In the same vein of my recent commentary about state mottos and license plate snippets, I’d like to talk a little bit about Washington, DC.
You don’t see many DC license plates in California, but they crop up fairly frequently on the highways of New England. A striking element of their design is the use of the phrase “Taxation Without Representation” at the bottom of the plate:
While driving, I like to take everything in and then immediately spout it out again as quickly as possible, with or without sassy commentary. I have a joke with my lovely traveling companion that this is because I am like a shark. Apparently, if a shark stops swimming, it will die. I, by comparison, must continue speaking in order to stave off an untimely natural death.
“Taxation Without Representation – that’s stupid. They left off the ‘No’,” I say dumbly. I naively assumed that DC was some kind of super patriotic unified force which would extol the virtues of American politics at all costs. I thought the license plate was simply an attempt to publicly share a civic exuberance about that famous revolutionary statement. But how retarded that they’d leave off the “No!”

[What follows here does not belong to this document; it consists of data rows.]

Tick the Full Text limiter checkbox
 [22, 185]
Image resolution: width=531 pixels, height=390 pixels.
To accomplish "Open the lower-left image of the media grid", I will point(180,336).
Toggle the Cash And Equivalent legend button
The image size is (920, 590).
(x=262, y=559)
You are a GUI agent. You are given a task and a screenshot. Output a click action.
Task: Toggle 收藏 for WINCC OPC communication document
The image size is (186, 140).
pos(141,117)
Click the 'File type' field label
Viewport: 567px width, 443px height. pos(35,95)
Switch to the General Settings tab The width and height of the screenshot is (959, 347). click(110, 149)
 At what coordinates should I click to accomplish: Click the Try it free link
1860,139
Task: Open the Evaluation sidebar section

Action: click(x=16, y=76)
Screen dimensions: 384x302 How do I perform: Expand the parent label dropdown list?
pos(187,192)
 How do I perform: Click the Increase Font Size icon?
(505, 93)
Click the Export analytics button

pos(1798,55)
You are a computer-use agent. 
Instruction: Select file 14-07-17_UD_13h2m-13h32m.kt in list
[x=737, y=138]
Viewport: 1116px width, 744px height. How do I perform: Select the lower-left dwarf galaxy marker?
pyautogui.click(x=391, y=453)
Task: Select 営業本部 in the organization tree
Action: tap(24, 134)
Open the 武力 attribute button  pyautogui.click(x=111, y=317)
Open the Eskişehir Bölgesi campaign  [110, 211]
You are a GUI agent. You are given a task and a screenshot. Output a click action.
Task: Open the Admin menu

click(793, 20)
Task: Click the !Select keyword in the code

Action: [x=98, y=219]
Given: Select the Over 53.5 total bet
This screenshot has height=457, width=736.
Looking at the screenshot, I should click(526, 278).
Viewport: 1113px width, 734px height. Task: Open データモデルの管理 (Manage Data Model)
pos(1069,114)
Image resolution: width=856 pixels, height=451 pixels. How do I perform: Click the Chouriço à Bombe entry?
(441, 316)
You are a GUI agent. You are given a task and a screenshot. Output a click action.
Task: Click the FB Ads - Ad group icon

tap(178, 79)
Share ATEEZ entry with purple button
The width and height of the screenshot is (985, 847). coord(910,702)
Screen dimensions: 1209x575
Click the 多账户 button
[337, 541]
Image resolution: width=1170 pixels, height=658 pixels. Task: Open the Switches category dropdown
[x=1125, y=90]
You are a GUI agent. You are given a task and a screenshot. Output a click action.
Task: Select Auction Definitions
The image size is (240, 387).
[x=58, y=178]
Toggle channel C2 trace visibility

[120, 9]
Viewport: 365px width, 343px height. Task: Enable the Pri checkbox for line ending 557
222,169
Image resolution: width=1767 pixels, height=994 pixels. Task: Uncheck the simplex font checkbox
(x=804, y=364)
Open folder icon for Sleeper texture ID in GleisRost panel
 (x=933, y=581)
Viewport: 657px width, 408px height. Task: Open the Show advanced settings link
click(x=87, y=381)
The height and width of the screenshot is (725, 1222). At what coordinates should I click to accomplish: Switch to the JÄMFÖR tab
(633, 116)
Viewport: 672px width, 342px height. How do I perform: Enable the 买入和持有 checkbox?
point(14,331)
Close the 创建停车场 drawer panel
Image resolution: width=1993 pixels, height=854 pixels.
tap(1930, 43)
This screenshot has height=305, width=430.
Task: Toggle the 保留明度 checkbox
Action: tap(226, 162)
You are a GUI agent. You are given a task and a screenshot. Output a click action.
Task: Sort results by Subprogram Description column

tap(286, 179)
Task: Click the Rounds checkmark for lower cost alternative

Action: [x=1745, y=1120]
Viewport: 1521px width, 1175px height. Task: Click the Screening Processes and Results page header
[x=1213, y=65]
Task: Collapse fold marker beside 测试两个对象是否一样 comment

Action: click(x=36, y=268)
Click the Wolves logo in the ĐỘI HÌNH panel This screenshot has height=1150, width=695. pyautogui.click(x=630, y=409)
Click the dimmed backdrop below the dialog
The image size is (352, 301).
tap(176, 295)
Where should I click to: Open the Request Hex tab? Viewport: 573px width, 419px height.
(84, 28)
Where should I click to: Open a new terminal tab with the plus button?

“Maybe it’s a protest, because DC doesn’t have representation,” my companion offers logically. I had never considered the possibility, but sure! Washington DC doesn’t have seats in the Senate or representatives in the Congress! It’s a protest! I found it difficult to believe that the city at the center of our national government could be so sassy in the company of the very men and women who oppress them, but later on the internet I did confirm the truth of this theory. There is a major movement in DC (and presumably from outside of DC) to establish basic voting rights for its citizens that the rest of us enjoy carelessly. There was even a movement a few years ago to add the curtailed phrase to a redesigned DC flag.
It’s almost a cliche for most Americans that we have at our disposal the right to complain to our elected representatives. It’s even celebrated in song lyrics like this one from “Summertime Blues” by Eddie Cochran:
Well I called my congressman
and he said “whoah”
I’d like to help you son
but you’re too young to vote!
Evidentally this song didn’t and doesn’t resonate in the District of Columbia! I agree that it’s ironic and sad that the residents of our country’s core, the heart muscle that supposedly pumps a message of freedom throughout the country and world, themselves have no representative to complain to.
Powerless, all they can do is stamp a sassy phrase onto their license plates! So they do!